Local Government is behind the times when it comes to identity authentication according to a new report from global information services company Experian. Its research shows that by contrast citizens are embracing new technology and two thirds of them want to access services online.
Experian says people want to apply online for council tax and housing benefits, parking permits and travel cards, but 92 per cent of councils that responded to the study still relied on fraud-friendly paper processes to prove identity. Experian says this leaves citizens with the option of visiting offices in person or sending valuable ID documents by post. A third of people said that process was inconvenient.

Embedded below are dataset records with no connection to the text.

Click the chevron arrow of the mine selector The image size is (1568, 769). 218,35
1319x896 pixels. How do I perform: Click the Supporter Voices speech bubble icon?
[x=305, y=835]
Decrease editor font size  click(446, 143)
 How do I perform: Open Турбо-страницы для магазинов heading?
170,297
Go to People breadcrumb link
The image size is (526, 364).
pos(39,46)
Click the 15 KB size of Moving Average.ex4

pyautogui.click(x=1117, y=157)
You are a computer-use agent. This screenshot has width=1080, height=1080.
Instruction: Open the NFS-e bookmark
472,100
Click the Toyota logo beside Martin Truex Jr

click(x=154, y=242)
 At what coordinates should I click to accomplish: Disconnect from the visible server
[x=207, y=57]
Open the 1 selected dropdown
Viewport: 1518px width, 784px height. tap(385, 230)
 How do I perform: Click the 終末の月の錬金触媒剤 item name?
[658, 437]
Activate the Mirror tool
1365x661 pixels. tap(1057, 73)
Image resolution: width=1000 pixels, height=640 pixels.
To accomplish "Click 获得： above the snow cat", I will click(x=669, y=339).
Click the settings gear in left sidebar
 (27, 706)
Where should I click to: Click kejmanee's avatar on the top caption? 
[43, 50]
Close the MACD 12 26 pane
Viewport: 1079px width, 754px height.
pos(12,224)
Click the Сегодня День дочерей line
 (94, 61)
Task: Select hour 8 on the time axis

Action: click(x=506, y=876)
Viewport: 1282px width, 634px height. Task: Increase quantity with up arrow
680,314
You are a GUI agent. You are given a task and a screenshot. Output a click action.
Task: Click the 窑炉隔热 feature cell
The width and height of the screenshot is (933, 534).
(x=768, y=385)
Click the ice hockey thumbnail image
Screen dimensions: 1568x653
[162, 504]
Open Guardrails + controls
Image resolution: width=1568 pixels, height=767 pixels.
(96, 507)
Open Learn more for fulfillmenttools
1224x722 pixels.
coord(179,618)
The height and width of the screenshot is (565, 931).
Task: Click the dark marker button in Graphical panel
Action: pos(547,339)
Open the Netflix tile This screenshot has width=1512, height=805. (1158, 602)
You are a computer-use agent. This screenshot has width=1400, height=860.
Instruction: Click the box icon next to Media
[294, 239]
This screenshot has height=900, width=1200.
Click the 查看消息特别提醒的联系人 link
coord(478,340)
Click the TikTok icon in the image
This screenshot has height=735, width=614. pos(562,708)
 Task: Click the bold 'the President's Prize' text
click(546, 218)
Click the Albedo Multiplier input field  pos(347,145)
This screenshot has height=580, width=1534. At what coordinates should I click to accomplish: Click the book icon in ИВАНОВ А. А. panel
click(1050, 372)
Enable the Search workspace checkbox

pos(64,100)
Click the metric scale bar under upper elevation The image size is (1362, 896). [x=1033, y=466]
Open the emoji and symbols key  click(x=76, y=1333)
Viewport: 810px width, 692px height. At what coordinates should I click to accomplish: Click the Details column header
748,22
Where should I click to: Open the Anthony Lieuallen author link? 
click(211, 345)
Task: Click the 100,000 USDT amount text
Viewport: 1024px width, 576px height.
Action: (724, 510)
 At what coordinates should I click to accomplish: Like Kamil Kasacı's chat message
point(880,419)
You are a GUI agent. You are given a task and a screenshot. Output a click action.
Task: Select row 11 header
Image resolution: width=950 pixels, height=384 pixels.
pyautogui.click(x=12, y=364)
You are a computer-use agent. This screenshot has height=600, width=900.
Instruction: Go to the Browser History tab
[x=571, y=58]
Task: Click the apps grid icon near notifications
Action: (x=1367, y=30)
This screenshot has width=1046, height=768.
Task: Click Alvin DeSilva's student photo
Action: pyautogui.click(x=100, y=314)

Key findings in the Experian/YouGov survey of 189 Local Government executives who are responsible for managing services and benefits that require proof of ID, show 67 per cent of them said ID or residency fraud was a problem. A fifth of the executives felt there was no risk at all in storing identity documents onsite, but of more than half who said customers could apply for services online, only 8 per cent said their ID verification process was automated.
In contrast, a survey of 1143 consumers found that 40 per cent of them thought the provision of services over the internet was the most significant improvement Government could make to customer service.
Chris Bartlett, Head of Justice, Home Affairs and Security at Experian, said, “The Transformational Government report makes it clear that the Government must try to keep up with the pace of technological change to remain efficient and trustworthy. Electronic authentication of identity is a good example of how this can be done.”